The Bush administration is drafting a timetable for the Iraqi government to address sectarian divisions and assume a larger role in securing the country, The New York Times reported Sunday.
Citing senior American officials, the Times reported that while details of the blueprint are still being drawn up, a plan is to be presented to Iraqi Prime Minister Nouri al-Maliki before the end of the year. The officials reportedly told the Times that for the first time, Iraq was likely to be asked to agree to a schedule of specific milestones, such as disarming sectarian militias, and to a broad set of other political, economic and military benchmarks intended to stabilize the country.
On Saturday, President Bush participated in a 90-minute video conference with Vice President Dick Cheney, Defense Secretary Donald Rumsfeld, U.S. Ambassador to Iraq Zalmay Khalilzad; Gen. George W. Casey Jr., the military commander in Iraq; Gen. Peter Pace, chairman of the Joint Chiefs of Staff; and Bush’s national security adviser, Stephen Hadley.
In a report that first appeared on its Web site on Saturday afternoon, the New York Times wrote that the plan would not threaten al-Maliki with a withdrawal of American troops, but that several officials said the Bush administration would consider changes in military strategy and other penalties if Iraq balked at adopting it or failed to meet critical benchmarks within it.
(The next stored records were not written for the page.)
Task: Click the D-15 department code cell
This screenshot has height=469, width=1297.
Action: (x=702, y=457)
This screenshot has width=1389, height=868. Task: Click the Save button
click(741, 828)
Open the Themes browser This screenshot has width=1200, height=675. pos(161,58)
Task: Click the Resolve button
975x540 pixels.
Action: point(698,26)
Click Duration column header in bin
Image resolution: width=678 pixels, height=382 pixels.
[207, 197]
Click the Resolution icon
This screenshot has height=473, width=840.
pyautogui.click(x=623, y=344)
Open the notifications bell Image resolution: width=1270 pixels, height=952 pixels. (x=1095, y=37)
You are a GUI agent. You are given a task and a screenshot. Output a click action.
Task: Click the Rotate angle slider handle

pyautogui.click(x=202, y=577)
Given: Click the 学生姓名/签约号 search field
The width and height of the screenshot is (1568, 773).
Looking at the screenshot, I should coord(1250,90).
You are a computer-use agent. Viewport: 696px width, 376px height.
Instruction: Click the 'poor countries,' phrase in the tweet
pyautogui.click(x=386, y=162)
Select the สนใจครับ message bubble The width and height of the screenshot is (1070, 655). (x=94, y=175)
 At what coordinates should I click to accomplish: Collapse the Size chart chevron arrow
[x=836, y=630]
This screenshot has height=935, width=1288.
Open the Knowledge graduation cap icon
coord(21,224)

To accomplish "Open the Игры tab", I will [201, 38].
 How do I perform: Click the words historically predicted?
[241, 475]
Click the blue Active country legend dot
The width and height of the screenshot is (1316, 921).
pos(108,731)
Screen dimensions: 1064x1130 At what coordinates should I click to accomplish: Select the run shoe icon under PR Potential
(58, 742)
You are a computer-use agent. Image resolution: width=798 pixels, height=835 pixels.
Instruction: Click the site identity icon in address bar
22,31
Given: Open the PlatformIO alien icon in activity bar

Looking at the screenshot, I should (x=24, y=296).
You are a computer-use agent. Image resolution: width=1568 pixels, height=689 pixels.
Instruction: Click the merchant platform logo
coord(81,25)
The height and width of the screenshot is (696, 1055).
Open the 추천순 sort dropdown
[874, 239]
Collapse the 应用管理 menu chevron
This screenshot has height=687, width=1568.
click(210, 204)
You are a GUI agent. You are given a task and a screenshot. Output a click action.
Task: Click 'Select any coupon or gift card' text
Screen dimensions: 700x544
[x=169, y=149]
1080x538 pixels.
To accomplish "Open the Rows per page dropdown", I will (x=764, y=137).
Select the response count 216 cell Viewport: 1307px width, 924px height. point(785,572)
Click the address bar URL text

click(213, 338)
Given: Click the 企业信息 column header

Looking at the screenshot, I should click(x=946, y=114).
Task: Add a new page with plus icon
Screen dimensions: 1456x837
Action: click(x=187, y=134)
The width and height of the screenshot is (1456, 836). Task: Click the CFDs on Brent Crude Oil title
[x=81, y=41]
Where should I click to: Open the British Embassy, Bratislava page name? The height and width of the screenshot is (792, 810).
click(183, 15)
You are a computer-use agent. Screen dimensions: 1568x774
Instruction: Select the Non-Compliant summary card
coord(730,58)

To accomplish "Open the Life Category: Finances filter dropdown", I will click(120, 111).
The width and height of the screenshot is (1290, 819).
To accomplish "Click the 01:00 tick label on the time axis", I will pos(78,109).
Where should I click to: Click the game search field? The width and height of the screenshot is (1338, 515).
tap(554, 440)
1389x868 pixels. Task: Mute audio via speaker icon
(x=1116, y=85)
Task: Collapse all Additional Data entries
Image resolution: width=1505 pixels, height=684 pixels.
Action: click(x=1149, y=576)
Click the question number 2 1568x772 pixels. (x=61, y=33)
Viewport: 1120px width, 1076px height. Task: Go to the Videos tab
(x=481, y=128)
But in a statement issued Saturday night, a White House spokeswoman, Nicole Guillemard, said the Times’ account was “not accurate,” but did not specify what was inaccurate.
Other White House officials also said the article was not accurate. Benchmarks have been part of the U.S. policy in Iraq for months, Dan Bartlett, a top aide to President Bush, told The Associated Press.
“Implicit in that is that if they are not achieving the benchmarks, we are going to have to make changes accordingly,” Bartlett said, adding that troop withdrawals or other dramatic changes in U.S. policy are not being contemplated.
Additionally, Frederick L. Jones II, a spokesman for the National Security Council, told The Washington Post that the story was not accurate.
“I wouldn’t read into this somehow that there is a full-scale push for a major re-evaluation,” Secretary of State Condoleezza Rice told The Associated Press on Saturday. Rice, traveling from Asia to Moscow, stressed to reporters that Bush talks often with his generals in Iraq, and did so recently at Camp David.
Until now, the Times wrote, the Bush administration has avoided using threats of deadlines for progress, saying conditions on the ground would determine how quickly Iraq took on greater responsibility for governing the country and how soon American troops could withdraw.
“We’re trying to come up with ways to get the Iraqis to step up to the plate, to push them along, because the time is coming. We can’t be there forever,” the Times quoted a senior administration official as saying.